Vermont state tax appraiser Merle Van Gieson discarded both Waitsfield's methods of determining property values as well as property owner John Dewey's method in the case of an appeal of 2005 appraised values.

John and Murilla Dewey appealed their 2005 property tax valuation to the town's board of civil authority and then to the state level. Their contention is that the ratio the town used to determine what percentage of fair market value is most appropriate for Waitsfield should be 49.9. The town argued that the correct ratio (referred to as an 'equalized ratio' or ER) should be 70.16. Van Gieson found that the correct ratio should be 47.80.

The ratio matters because it is what determines the actual property tax bill for a parcel. The Deweys and the Waitsfield listers agree that the fair market value of their parcel is $1,775,000. That number is then multiplied by an equalized ratio to determine its value for the 2005 tax year.

=-=-=-=-=

Exercise instructions:
A: Retype the Waitsfield tax appeal text starting with "John and Murilla" and going on through "should be 47.80.".
B: Answer these from the Waitsfield tax appeal text:
(i) What equalized ratio did the town argue was correct?
(ii) What fair market value do the Deweys and the Waitsfield listers agree on for the parcel?
(iii) What ratio did Van Gieson find to be correct?

Exercise data:
=-=-=-=-=

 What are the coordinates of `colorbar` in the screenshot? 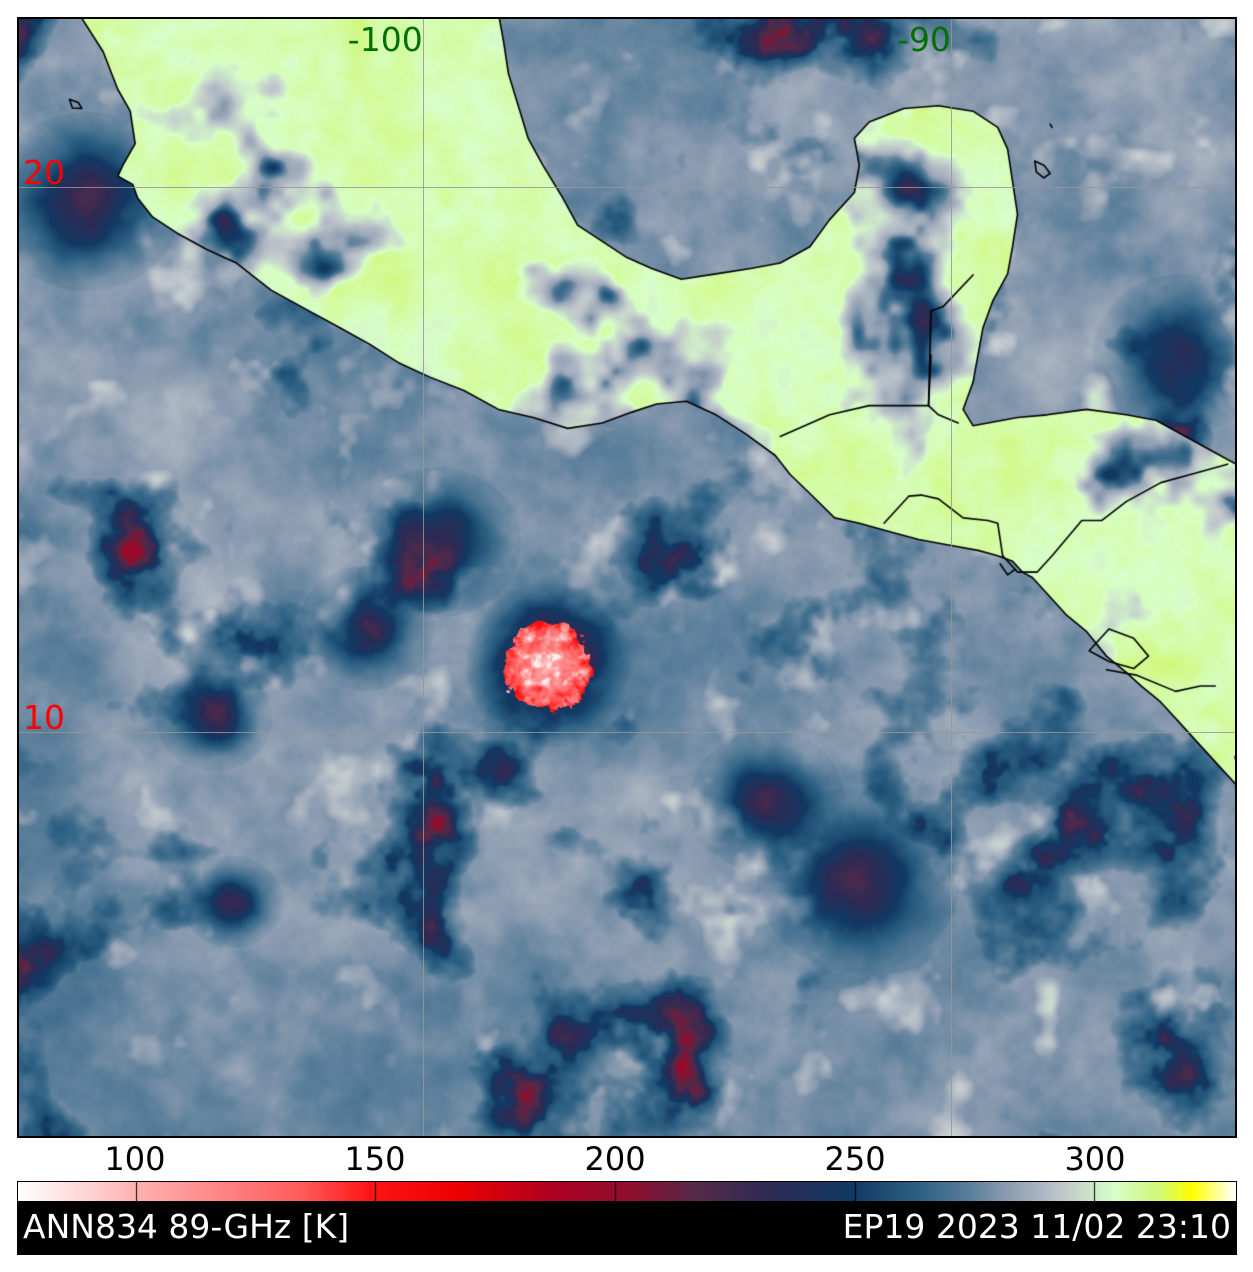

=-=-=-=-=

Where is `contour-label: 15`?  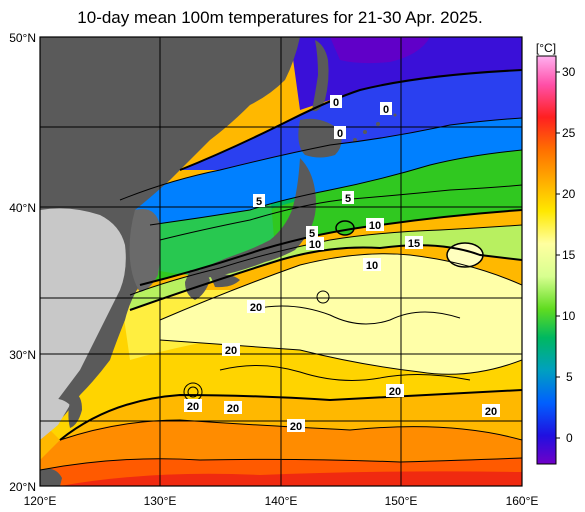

=-=-=-=-=

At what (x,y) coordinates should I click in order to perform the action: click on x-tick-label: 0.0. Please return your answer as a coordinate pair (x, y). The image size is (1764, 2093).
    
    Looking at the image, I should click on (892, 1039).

=-=-=-=-=

Responses per task:
A:
John and Murilla Dewey appealed their 2005 property tax valuation to the town's board of civil authority and then to the state level. Their contention is that the ratio the town used to determine what percentage of fair market value is most appropriate for Waitsfield should be 49.9. The town argued that the correct ratio (referred to as an 'equalized ratio' or ER) should be 70.16. Van Gieson found that the correct ratio should be 47.80.

B:
(i) 70.16
(ii) $1,775,000
(iii) 47.80